Puede ser que estemos cambiando las cosas, porque últimamente leí diferentes españoles en un solo libro, y fue un reportaje tremendo. Los migrantes que no importan, de Óscar Martínez —muy a pesar de sus terribles historias— habla en voces centroamericanas a la par con el mexicano, tal y como se oyen en las calles, tal y como hablan los migrantes. Esa diversidad impresa —“tenés” y “tienes” en la misma página11—, que inmediatamente me permite reproducir diferentes acentos en mi cabeza y darles textura a las personas que cuentan las historias, me parece un lenguaje digno de escribirse.
Yo también así me pienso, y así traduzco. Éste es un registro del habla en México mientras yo estuve aquí de testigo.
Pero soy una pirata, hoy pretendo hablar el chilango, ayer hablaba el slang de Londres, y antes de eso imitaba la jerga de los teporochos polacos. Navego por el lenguaje como otros por los mares. A veces no regreso, pero nunca olvido. ®
Notas
1 Adam Gopnik, “Out loud: translation and untranslatables” en The New Yorker, 2014: http://www.newyorker.com/online/blogs/culture/2014/05/out-loud-translation-and-untranslatables.html (último acceso 19/05/2014).

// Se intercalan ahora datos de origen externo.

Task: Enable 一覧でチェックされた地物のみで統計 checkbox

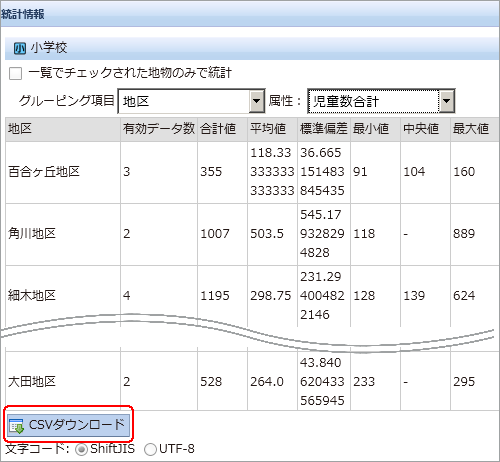Action: (15, 73)
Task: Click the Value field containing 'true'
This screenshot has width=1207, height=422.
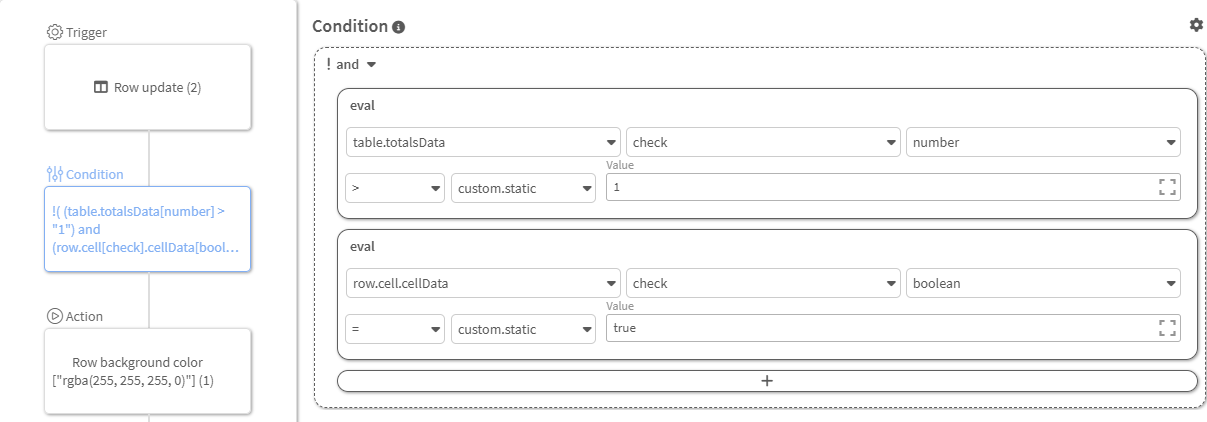Action: [x=880, y=328]
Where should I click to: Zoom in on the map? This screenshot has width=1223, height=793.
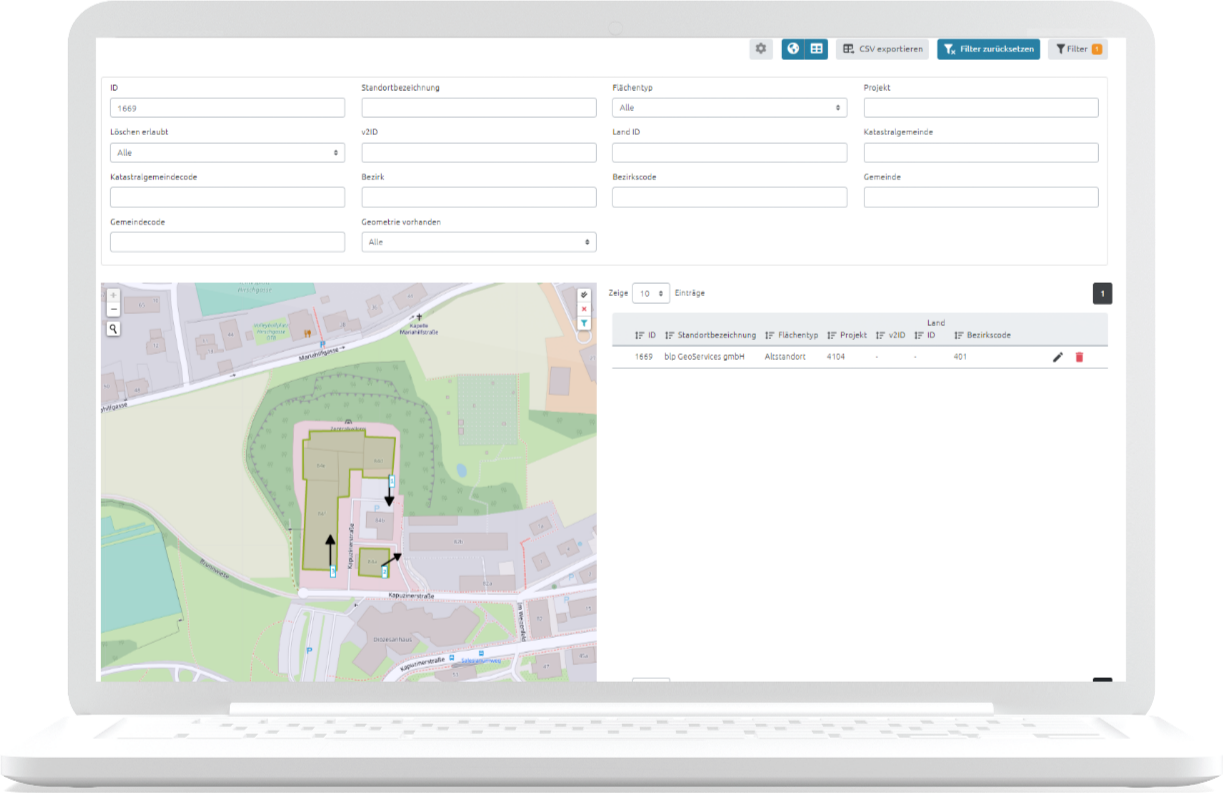coord(113,297)
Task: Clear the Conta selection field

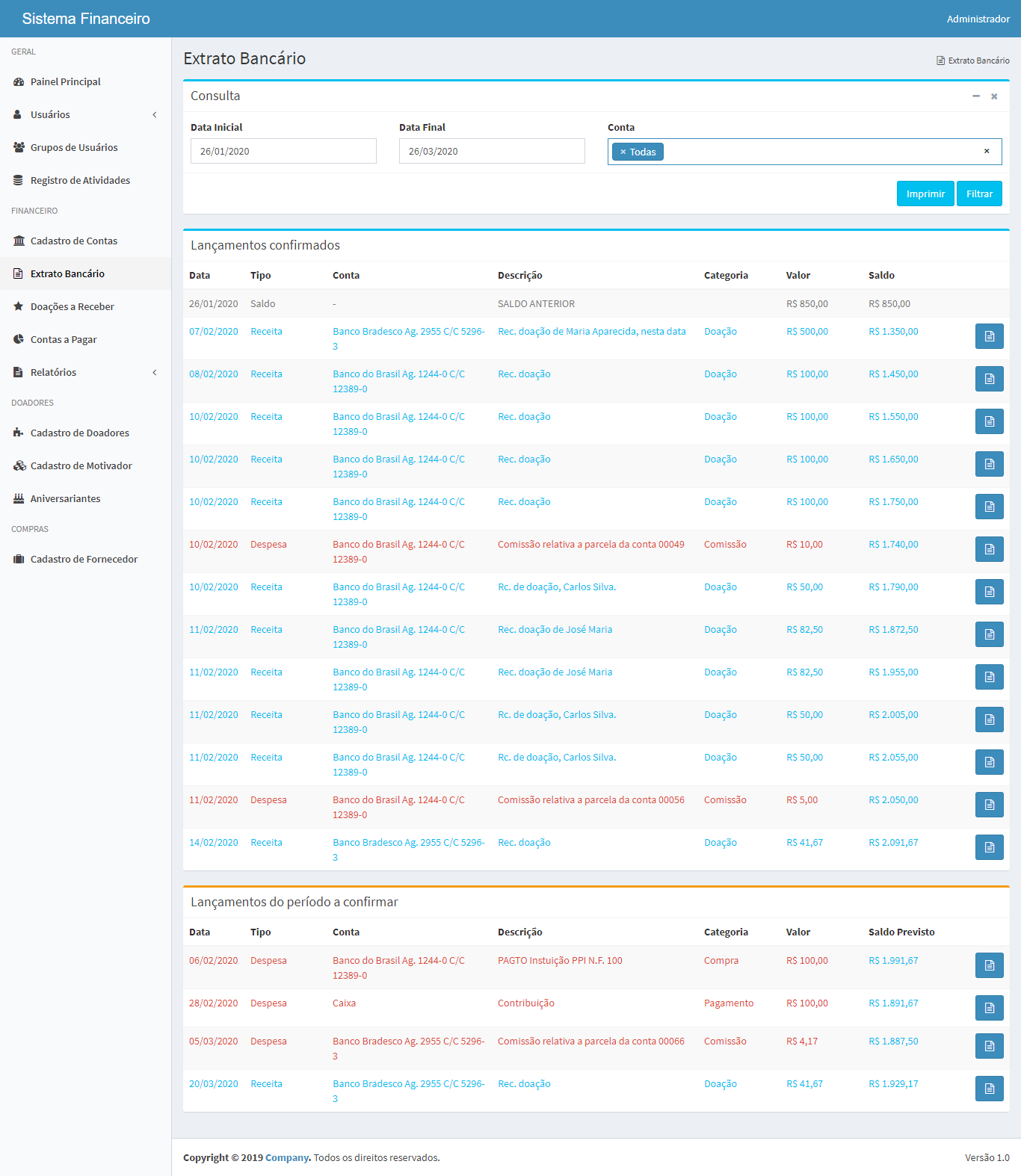Action: coord(986,151)
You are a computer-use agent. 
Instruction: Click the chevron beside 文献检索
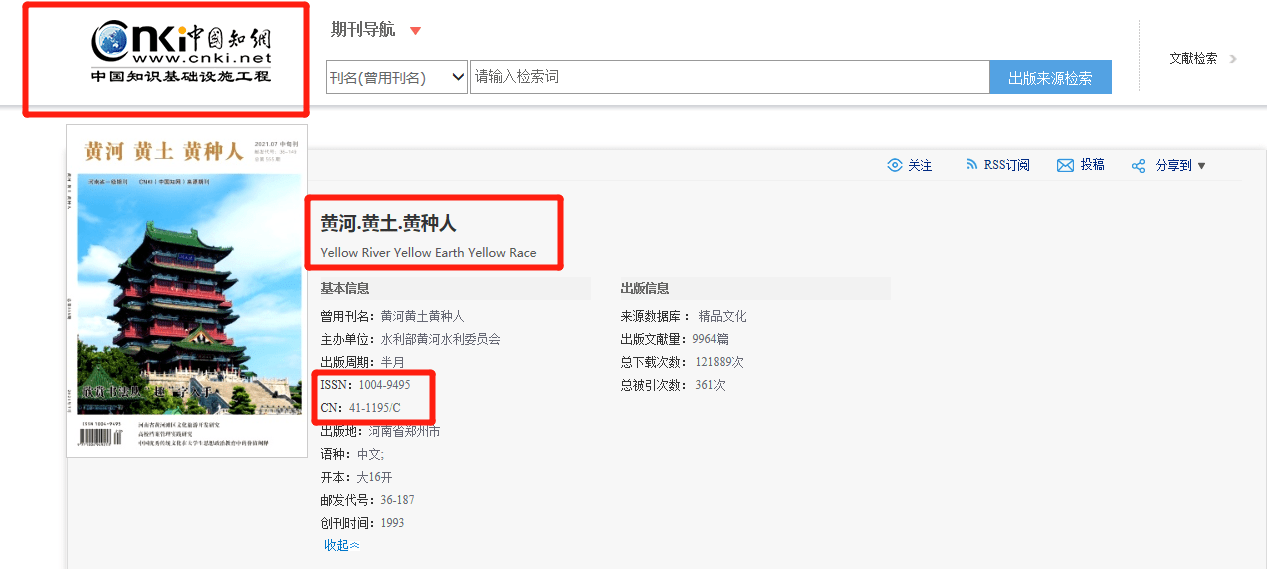pos(1233,59)
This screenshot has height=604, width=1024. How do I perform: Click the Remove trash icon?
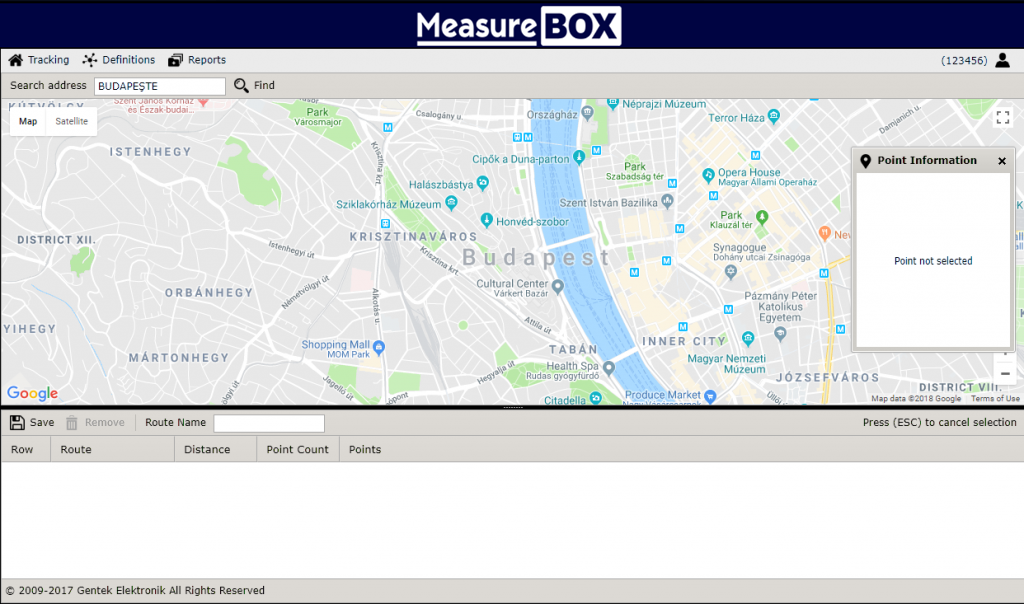(72, 423)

2 Los derechos en España los adquirió una recién creada casa editorial, Dioptrías. La lista completa de traducciones está aquí http://czarne.com.pl/katalog/ksiazki/biala-goraczka/wydania-zagraniczne (último acceso 20/06/2014).
3 Jacek Hugo–Bader, La fiebre blanca, trad. Anna Styczyńska, México: La Mirada Salvaje/Surplus, 2014.
4 Zadie Smith, White teeth, Londres: Penguin Books, 2000, pp. 273 y 24–25.
5 L. Emilie Adams, Understanding Jamaican Patois. An introduction to Afro–Jamaican Grammar, Kingston: LMH Publishing Ltd, 1991, p. 5.
6 Micheal Thelwell, The harder they come, Nueva York: Grove Press, 1980, p. 17.
7 Zora Neale Hurston, Dust tracks on a road, Nueva York: HarperCollins, 1995, p. 572.
8 Zora Neale Huston, Their eyes were watching God, Nueva York: Harper Perennial Modern Classics, 2006, p. 192.
9 Ibid., p. 14.
10 Ibid., p. 717.
11 Óscar Martínez, Los migrantes que no importan, Oaxaca de Juárez: Surplus, 2012.